= What you should do =
Find the line holding "The image size is (1345, 808)." in the entries below. Give it again exactly, along with every line after it up to and including the line holding "This screenshot has width=831, height=591.".

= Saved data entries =
+===+

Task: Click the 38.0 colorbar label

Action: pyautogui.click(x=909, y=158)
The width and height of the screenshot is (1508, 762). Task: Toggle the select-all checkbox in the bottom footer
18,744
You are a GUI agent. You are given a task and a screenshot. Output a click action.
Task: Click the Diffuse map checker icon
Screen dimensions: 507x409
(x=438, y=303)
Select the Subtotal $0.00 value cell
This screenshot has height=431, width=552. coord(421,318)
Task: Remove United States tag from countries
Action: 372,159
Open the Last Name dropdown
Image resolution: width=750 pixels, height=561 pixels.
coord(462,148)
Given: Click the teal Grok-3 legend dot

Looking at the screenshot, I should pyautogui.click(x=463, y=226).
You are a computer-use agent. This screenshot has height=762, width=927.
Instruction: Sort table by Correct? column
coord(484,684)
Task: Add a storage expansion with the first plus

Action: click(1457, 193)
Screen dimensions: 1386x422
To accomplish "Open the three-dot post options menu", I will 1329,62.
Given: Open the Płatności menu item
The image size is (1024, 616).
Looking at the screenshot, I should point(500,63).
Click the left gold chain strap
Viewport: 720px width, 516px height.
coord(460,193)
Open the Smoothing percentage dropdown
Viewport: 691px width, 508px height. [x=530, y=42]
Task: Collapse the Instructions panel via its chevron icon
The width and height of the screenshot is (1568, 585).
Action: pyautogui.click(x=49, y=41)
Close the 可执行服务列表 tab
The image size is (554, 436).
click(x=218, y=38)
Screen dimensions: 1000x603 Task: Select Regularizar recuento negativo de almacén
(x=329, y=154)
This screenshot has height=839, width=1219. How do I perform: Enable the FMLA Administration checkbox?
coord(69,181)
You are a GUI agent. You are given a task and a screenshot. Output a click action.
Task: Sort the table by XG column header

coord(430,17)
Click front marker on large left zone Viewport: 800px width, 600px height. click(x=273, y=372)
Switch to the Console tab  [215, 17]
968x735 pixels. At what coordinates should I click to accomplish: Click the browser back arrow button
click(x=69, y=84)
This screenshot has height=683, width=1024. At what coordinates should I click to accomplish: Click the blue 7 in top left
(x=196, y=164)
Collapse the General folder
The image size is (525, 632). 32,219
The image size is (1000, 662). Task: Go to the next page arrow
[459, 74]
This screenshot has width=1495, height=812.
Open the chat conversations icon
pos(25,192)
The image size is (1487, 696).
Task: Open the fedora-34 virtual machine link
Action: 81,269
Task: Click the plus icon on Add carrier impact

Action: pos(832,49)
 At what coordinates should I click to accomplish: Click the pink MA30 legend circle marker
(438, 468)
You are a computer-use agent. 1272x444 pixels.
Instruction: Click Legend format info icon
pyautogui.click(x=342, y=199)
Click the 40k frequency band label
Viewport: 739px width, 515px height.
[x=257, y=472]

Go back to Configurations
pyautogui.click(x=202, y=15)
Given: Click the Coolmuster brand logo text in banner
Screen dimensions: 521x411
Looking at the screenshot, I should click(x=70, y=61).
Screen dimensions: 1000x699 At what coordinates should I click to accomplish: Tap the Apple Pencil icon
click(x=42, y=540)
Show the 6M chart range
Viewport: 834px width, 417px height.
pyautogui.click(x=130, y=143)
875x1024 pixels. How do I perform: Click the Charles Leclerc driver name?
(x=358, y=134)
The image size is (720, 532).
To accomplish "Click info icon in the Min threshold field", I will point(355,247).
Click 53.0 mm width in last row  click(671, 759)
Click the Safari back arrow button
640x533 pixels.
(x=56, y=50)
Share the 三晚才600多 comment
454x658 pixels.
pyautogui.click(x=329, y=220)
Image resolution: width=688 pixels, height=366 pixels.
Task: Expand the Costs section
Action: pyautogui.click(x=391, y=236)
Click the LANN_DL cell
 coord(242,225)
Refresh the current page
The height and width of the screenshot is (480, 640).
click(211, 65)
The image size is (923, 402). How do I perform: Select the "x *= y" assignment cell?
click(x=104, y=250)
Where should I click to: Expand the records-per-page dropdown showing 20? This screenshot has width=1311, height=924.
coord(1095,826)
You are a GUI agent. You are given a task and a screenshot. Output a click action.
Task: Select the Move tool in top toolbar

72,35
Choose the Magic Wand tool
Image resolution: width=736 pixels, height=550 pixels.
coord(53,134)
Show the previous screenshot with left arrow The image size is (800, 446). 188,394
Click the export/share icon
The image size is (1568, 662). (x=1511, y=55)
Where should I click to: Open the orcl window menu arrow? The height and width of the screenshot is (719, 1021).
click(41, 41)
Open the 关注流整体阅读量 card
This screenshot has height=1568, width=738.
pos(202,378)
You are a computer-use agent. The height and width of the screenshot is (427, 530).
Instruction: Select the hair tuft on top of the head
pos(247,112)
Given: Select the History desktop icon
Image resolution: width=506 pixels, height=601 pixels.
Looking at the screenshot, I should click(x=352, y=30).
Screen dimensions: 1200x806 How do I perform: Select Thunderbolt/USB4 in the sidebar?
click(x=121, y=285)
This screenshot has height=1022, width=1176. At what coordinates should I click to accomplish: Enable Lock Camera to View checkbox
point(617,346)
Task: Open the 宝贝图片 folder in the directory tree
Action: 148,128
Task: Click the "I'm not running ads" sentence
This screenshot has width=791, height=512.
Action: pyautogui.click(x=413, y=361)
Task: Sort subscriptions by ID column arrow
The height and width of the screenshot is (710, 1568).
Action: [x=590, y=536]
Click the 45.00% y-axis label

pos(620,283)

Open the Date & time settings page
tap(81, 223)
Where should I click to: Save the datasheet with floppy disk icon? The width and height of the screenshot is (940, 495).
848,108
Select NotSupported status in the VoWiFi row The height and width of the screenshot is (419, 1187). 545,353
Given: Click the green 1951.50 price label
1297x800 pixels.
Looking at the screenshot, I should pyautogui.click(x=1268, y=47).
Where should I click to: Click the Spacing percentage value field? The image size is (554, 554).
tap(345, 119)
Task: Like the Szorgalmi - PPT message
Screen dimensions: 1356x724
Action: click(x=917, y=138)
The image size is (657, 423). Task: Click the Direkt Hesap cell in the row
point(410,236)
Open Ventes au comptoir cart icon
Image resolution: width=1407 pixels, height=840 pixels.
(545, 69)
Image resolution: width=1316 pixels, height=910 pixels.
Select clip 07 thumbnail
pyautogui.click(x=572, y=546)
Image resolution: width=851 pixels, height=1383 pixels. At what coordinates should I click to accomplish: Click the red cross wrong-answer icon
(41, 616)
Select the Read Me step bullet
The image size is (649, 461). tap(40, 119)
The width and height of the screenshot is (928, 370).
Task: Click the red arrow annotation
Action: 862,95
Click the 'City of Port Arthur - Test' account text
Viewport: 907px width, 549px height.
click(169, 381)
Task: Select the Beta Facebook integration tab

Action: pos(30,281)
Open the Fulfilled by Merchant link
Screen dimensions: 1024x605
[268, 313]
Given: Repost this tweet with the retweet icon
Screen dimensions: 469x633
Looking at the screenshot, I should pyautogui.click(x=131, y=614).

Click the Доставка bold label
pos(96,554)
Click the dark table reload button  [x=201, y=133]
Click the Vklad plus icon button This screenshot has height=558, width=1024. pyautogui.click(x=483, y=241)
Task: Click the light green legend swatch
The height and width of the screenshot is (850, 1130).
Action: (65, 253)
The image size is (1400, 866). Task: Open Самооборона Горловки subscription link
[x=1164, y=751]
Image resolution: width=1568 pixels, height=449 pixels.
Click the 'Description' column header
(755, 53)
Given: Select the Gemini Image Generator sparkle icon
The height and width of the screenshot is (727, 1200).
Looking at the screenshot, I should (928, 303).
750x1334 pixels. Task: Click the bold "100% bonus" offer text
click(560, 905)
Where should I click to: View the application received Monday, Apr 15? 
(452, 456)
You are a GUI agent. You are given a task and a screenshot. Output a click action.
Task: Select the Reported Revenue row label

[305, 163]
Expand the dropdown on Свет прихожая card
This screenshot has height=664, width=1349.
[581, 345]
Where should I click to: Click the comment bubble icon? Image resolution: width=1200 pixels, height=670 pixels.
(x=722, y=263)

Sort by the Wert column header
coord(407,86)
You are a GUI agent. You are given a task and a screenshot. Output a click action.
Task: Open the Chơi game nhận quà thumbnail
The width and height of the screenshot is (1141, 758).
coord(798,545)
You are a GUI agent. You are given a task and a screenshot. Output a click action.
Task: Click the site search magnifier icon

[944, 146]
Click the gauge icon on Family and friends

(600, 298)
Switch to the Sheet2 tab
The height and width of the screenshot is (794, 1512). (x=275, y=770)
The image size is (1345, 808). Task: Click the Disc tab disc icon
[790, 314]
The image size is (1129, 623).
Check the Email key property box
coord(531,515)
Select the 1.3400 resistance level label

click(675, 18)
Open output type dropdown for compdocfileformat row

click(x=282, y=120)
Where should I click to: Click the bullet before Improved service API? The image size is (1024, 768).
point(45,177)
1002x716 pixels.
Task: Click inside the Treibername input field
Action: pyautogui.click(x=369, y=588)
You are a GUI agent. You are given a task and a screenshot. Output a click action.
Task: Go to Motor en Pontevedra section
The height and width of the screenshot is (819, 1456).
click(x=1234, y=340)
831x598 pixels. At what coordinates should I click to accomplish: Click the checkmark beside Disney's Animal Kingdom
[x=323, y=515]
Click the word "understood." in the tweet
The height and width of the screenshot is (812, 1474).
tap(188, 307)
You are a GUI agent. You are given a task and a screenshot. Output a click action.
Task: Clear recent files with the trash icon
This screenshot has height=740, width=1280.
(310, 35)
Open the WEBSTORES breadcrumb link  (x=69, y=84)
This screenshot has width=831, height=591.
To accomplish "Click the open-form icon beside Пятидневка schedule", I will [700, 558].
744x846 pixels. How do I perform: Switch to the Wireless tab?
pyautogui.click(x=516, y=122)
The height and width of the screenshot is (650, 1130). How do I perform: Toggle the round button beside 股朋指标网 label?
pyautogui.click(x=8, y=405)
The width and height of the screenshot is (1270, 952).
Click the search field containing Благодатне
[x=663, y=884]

+===+

= Task solution =
The image size is (1345, 808). Task: Click the Disc tab disc icon
[790, 314]
The image size is (1129, 623).
Check the Email key property box
coord(531,515)
Select the 1.3400 resistance level label

click(675, 18)
Open output type dropdown for compdocfileformat row

click(x=282, y=120)
Where should I click to: Click the bullet before Improved service API? The image size is (1024, 768).
point(45,177)
1002x716 pixels.
Task: Click inside the Treibername input field
Action: pyautogui.click(x=369, y=588)
You are a GUI agent. You are given a task and a screenshot. Output a click action.
Task: Go to Motor en Pontevedra section
The height and width of the screenshot is (819, 1456).
click(x=1234, y=340)
831x598 pixels. At what coordinates should I click to accomplish: Click the checkmark beside Disney's Animal Kingdom
[x=323, y=515]
Click the word "understood." in the tweet
The height and width of the screenshot is (812, 1474).
tap(188, 307)
You are a GUI agent. You are given a task and a screenshot. Output a click action.
Task: Clear recent files with the trash icon
This screenshot has height=740, width=1280.
(310, 35)
Open the WEBSTORES breadcrumb link  (x=69, y=84)
This screenshot has width=831, height=591.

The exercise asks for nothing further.